(Word and element location records)
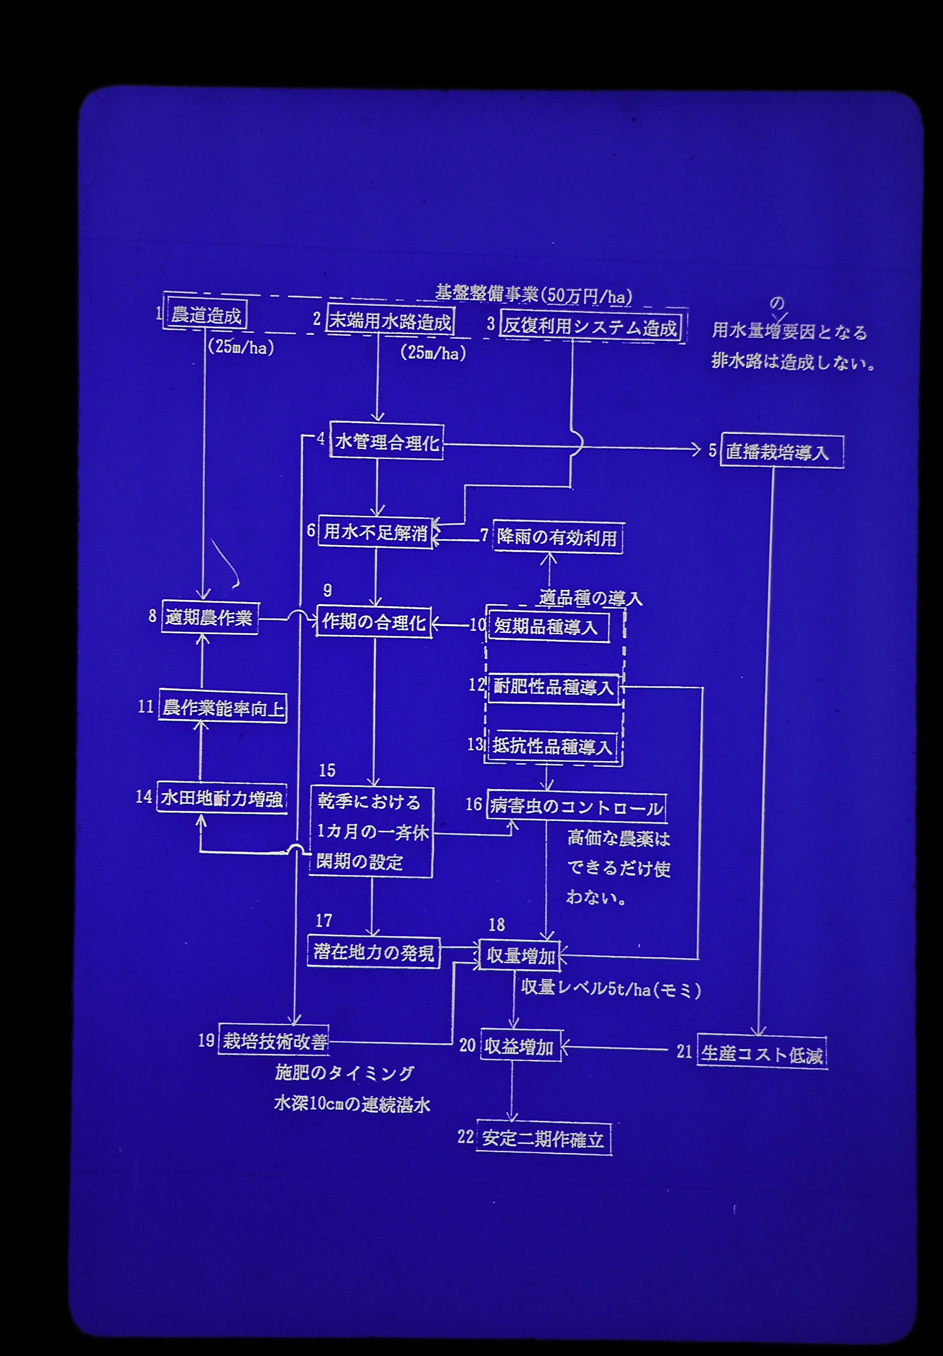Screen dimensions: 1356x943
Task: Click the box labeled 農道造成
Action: point(206,316)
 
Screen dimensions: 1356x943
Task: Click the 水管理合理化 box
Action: point(387,442)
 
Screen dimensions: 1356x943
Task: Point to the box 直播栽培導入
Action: point(781,452)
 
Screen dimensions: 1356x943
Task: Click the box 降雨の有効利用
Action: point(557,538)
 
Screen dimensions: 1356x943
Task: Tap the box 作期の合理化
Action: point(374,622)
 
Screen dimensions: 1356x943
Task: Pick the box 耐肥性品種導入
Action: point(553,688)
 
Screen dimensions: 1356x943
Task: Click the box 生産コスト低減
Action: point(762,1054)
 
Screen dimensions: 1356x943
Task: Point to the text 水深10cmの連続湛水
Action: point(352,1104)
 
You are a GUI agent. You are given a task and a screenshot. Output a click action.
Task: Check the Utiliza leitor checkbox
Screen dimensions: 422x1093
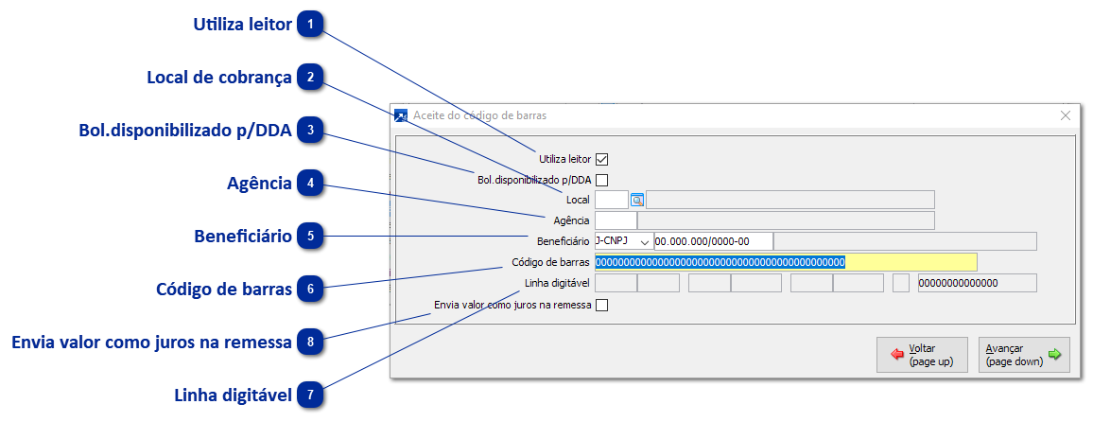point(601,159)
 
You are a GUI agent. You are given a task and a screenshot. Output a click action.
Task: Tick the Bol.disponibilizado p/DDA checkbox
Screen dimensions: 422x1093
point(601,180)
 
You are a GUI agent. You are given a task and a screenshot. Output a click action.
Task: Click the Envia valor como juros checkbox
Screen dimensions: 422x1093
point(601,306)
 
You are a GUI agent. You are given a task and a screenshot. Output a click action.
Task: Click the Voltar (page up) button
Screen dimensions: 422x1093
point(922,355)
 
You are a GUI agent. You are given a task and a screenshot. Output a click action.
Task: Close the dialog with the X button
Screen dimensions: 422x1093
point(1066,115)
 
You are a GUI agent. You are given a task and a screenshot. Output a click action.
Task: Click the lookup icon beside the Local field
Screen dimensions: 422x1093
point(637,200)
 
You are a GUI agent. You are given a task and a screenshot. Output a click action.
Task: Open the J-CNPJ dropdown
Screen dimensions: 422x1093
point(646,242)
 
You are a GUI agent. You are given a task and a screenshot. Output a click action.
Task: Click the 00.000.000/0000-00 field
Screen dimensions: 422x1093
point(713,242)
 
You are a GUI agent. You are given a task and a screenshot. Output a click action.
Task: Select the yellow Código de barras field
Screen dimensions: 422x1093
point(786,262)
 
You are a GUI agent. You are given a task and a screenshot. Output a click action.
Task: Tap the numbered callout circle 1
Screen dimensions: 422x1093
point(310,25)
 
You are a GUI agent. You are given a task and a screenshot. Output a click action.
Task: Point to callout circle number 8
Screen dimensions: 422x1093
point(310,342)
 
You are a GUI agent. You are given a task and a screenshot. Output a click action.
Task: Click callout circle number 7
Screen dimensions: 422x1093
point(310,396)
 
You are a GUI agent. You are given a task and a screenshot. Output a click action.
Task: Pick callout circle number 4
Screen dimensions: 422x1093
point(310,184)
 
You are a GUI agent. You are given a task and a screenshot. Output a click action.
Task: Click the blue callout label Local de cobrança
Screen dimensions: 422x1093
point(219,78)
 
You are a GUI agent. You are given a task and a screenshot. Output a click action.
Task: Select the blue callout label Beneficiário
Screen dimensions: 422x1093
point(243,236)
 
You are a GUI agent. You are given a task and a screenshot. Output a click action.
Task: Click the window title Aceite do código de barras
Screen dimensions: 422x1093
point(479,115)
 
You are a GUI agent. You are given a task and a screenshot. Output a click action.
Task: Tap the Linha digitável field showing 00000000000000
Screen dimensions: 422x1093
point(977,283)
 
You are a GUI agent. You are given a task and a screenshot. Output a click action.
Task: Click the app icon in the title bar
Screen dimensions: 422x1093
point(400,115)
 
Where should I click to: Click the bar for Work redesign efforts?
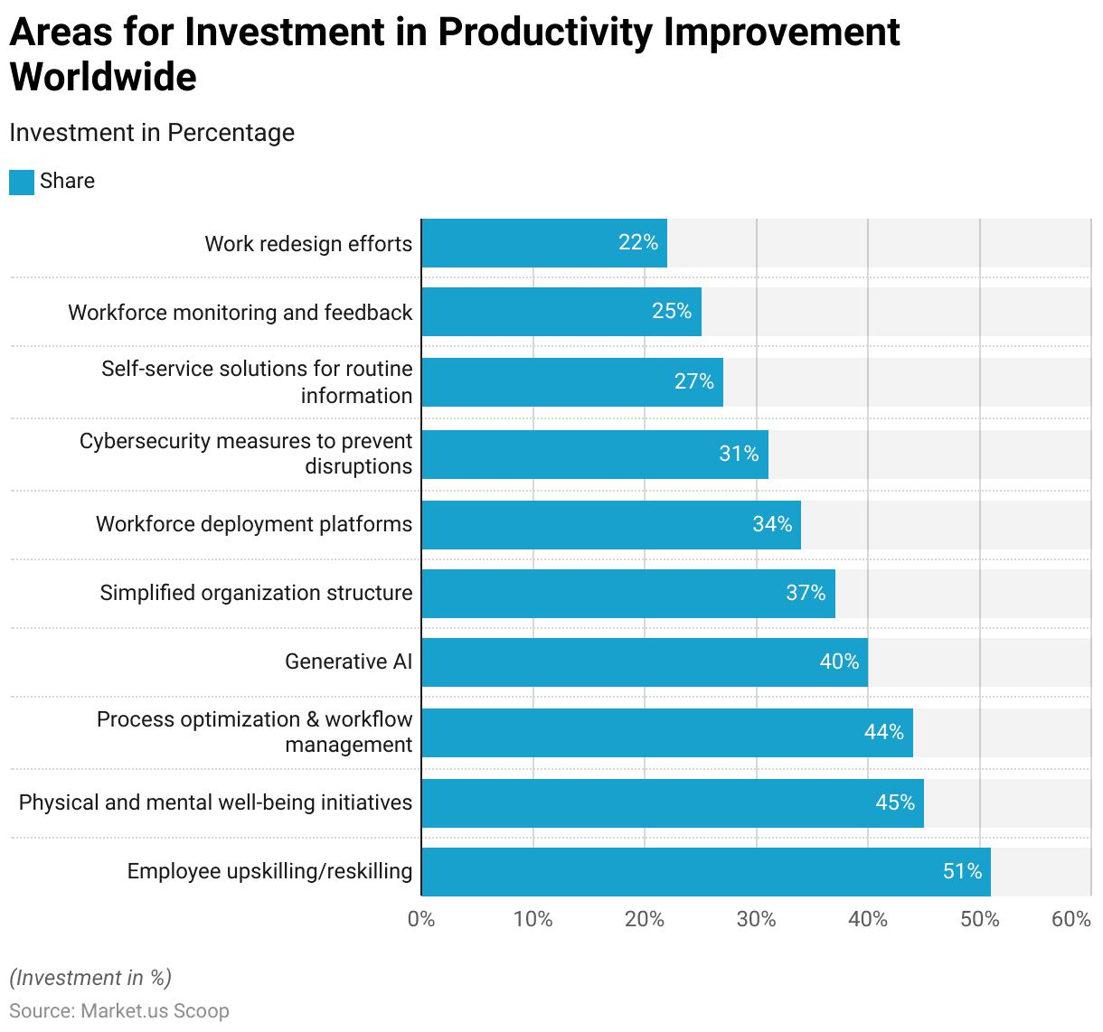544,242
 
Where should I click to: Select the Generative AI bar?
645,661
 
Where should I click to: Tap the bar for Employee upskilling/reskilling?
706,871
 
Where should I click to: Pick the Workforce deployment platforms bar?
611,525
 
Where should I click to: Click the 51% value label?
963,871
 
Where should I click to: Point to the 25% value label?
672,311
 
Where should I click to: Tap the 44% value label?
883,732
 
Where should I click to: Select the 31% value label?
739,454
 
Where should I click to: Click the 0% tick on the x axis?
421,919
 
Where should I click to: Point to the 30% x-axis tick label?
756,919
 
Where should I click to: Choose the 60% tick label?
1070,919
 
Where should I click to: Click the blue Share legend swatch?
22,182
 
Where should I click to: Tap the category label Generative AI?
349,661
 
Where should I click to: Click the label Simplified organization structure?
256,593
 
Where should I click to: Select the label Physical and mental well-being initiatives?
215,802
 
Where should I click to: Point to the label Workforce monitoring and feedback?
240,313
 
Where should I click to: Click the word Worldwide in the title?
103,77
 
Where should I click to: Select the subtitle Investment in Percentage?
152,133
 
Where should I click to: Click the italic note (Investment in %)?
90,978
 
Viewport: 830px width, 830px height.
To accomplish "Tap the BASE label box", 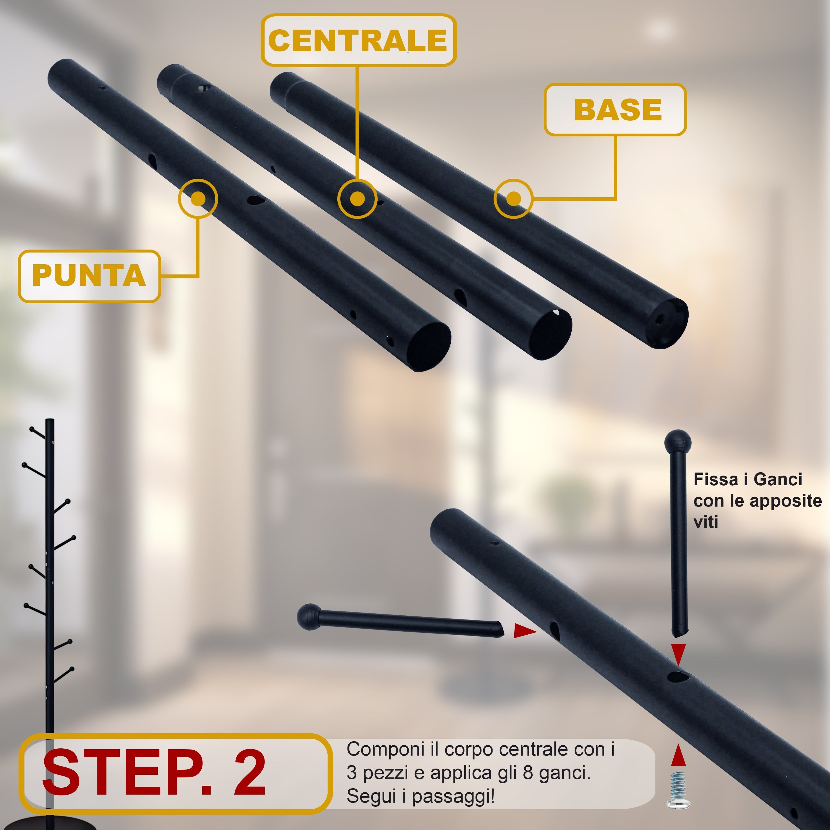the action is (615, 110).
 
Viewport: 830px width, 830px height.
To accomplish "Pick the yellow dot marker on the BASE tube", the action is (514, 198).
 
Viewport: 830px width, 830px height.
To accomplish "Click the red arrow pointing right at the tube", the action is (525, 631).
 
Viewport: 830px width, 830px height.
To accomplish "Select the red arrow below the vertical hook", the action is (678, 655).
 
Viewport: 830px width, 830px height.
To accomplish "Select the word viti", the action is (706, 522).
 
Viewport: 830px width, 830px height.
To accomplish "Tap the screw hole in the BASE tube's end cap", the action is (658, 320).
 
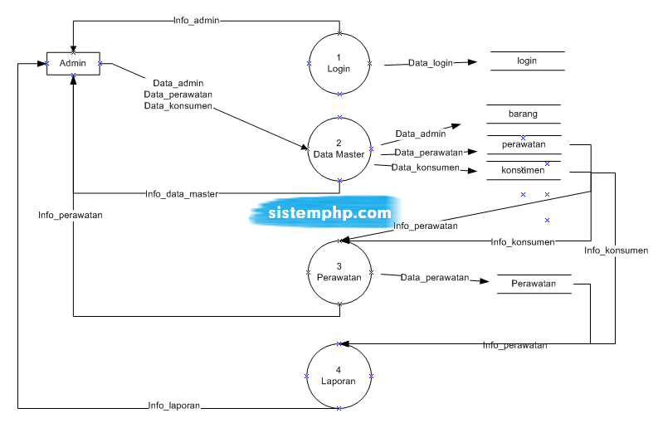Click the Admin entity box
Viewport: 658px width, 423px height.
click(73, 63)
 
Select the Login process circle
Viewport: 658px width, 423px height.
click(339, 64)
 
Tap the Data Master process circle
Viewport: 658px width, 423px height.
click(339, 149)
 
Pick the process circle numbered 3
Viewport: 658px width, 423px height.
click(339, 272)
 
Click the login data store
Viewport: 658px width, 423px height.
click(527, 61)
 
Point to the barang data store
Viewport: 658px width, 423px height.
click(523, 114)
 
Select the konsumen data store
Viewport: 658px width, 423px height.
click(523, 170)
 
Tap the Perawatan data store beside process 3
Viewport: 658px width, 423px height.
click(534, 284)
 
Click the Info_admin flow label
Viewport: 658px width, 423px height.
click(197, 20)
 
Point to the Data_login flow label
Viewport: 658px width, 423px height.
click(430, 63)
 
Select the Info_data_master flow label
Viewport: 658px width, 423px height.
click(182, 194)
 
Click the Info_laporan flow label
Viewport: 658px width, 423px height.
click(174, 406)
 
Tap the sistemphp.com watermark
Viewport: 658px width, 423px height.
click(329, 212)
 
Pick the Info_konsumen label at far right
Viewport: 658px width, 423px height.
click(616, 250)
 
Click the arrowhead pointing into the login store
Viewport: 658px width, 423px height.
click(473, 62)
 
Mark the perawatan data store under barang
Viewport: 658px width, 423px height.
click(523, 144)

-- What is needed --
Recast the rows from the line containing "Mark the perawatan data store under barang" through the end of the rows, both ends included, as a numbered list, and leave out any blank lines.

-- Response below --
1. Mark the perawatan data store under barang
2. Viewport: 658px width, 423px height.
3. click(523, 144)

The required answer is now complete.